→ **About this exercise**
Copy the listing verbatim, excluding any images found in it.

→ **Provided material**

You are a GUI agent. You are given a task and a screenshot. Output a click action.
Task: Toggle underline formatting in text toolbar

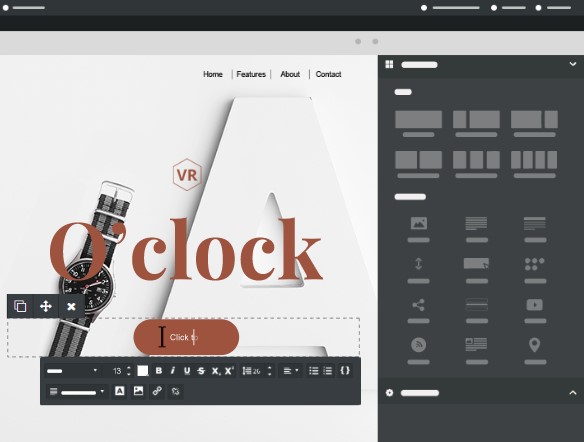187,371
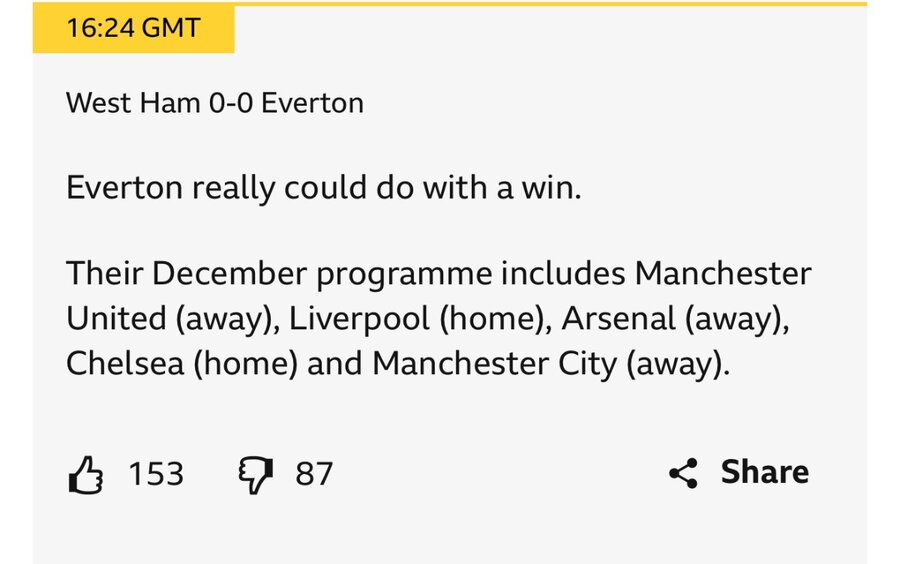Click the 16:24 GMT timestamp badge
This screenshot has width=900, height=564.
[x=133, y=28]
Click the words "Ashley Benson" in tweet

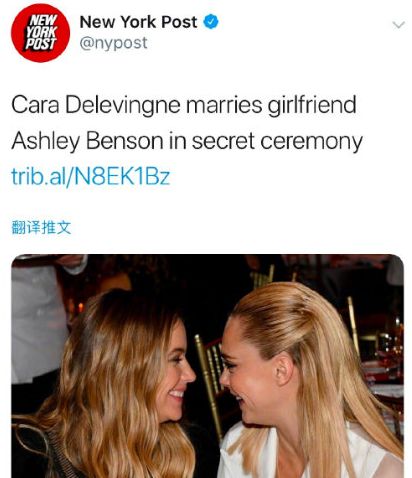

→ **Solution to the exercise**
You are a GUI agent. You are given a task and a screenshot. Output a click action.
Task: Toggle underline formatting in text toolbar

187,371
Click the 16:24 GMT timestamp badge
This screenshot has width=900, height=564.
[x=133, y=28]
Click the words "Ashley Benson" in tweet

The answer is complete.